+++ EXCERPT PROVIDED

Agent Details Drug Use In White House Says Aides Used Drugs As Recently As Inauguration Day

Associated Press

White House aides used drugs as recently as President Clinton’s Inauguration Day, an FBI agent told Congress in a deposition released Friday.

And, in another deposition reflecting on the White House, the man who replaced Craig Livingstone as security chief said he gave Livingstone a top-secret clearance in 1995 without reviewing his FBI background file.

The House Government Reform and Oversight Committee released several depositions that detail security concerns at the White House. They were taken during the panel’s investigation of the FBI files controversy.

In one, the new White House security chief acknowledged he failed to review Livingstone’s FBI background file before issuing him a top security clearance in 1995.

Charles Easley, who was in charge of giving such clearances, said he did so after being assured by the White House counsel’s office that “there were no problems” in the file. It has since been learned that Livingstone’s file contains references to occasional drug use up until 1985.

“In hindsight, it was a mistake, but it is what I did,” Easley is quoted as saying in a deposition last week.

Easley said Livingstone had already been granted a clearance by the CIA for access to data that is even more highly classified than top secret. That clearance was given after the CIA reviewed Livingstone’s background file in May 1993.

++++++

> [REQUIRED ACTIONS]
(1) Answer these questions from the article on drug use at the White House:
(a) According to the FBI agent, how recently did White House aides use drugs?
(b) Which congressional committee released the depositions?
(c) In what month and year did the CIA review Livingstone's background file?
(2) Continue the article on drug use at the White House, picking up after its final sentence.

+++ DATA LINES

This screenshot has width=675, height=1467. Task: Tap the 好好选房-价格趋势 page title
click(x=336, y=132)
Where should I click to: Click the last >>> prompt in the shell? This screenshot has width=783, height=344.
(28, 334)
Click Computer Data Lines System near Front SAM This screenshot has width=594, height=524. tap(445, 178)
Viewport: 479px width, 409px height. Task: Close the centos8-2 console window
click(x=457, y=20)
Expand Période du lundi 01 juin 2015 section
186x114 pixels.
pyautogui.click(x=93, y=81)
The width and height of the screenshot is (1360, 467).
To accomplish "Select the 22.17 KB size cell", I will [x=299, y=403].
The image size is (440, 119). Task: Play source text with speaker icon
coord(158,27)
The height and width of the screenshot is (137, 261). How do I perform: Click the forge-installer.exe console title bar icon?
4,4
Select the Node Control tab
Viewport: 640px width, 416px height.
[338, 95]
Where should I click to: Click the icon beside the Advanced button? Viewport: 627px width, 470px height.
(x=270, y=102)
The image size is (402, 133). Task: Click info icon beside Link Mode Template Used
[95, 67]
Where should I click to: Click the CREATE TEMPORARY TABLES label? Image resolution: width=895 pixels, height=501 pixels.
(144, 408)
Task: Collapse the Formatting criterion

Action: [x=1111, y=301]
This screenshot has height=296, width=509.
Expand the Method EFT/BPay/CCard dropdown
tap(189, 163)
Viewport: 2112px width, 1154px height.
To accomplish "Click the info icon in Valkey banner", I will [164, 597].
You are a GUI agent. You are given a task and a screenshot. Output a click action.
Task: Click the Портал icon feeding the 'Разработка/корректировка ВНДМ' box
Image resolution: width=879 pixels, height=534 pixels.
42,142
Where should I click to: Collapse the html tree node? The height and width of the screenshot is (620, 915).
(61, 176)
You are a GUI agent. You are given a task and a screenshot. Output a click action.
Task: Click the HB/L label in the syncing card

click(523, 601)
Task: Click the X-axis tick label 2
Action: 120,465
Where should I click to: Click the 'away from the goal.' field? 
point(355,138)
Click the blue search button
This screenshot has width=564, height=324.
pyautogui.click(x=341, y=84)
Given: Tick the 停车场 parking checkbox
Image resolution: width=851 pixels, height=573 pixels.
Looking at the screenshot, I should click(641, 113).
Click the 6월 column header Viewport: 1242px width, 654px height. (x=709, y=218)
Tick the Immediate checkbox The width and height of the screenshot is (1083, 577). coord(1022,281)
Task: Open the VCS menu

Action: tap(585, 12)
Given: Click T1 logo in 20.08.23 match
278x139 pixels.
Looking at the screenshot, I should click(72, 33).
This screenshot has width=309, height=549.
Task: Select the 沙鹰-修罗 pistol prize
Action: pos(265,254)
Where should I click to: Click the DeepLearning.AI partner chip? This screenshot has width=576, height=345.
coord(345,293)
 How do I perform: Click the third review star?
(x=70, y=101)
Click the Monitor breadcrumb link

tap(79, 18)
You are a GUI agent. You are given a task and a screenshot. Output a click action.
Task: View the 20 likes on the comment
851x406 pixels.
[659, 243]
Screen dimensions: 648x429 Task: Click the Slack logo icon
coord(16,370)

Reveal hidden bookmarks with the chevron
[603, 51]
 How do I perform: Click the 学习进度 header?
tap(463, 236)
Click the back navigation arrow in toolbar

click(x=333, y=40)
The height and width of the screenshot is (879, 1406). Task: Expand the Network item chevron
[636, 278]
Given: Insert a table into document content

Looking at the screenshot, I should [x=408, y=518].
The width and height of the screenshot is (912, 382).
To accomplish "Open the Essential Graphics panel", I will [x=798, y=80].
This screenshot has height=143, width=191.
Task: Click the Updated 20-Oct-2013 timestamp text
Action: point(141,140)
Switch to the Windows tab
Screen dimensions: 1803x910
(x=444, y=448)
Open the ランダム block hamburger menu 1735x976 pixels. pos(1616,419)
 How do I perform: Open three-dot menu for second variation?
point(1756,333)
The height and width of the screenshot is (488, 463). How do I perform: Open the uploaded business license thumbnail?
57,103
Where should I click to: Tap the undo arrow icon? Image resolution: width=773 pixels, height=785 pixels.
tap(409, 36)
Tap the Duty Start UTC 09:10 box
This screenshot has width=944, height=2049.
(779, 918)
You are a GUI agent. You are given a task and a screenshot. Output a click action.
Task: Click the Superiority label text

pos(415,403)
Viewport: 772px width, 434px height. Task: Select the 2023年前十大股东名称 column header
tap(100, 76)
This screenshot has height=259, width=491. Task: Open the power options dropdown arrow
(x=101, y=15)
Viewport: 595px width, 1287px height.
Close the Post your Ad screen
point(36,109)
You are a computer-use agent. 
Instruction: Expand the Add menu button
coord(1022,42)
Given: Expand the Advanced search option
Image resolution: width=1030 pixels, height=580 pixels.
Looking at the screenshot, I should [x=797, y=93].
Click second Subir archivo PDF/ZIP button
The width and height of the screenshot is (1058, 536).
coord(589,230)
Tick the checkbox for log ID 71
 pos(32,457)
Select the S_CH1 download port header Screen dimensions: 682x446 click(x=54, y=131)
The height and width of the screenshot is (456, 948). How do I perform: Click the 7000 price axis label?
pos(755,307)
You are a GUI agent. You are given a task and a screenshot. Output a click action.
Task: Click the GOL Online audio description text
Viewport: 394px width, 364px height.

++++++

> [RESPONSES PER TASK]
(1)
(a) As recently as President Clinton's Inauguration Day.
(b) The House Government Reform and Oversight Committee.
(c) May 1993.

(2)
Livingstone, who resigned under fire, was involved in the collection of hundreds of FBI background files on present and former administration workers including several prominent Republicans.

Meanwhile, FBI agent Dennis Sculimbrene, who did background checks at the White House for two decades, told congressional investigators some workers approved to work at the Clinton White House had drug use detected in their background investigations as recently as Inauguration Day.

“It was older people who had used illegal drugs much more recently, as recently as the Inaugural,” Sculimbrene told the committee. He later added: “And I’m not talking about junior staffers, either.”

Sculimbrene retired from the FBI on Friday, saying he had undergone “unjustified changes in my professional assignments” and had been subjected to “assaults on my career” since he raised concerns about the White House travel office firings and the handling of FBI background files.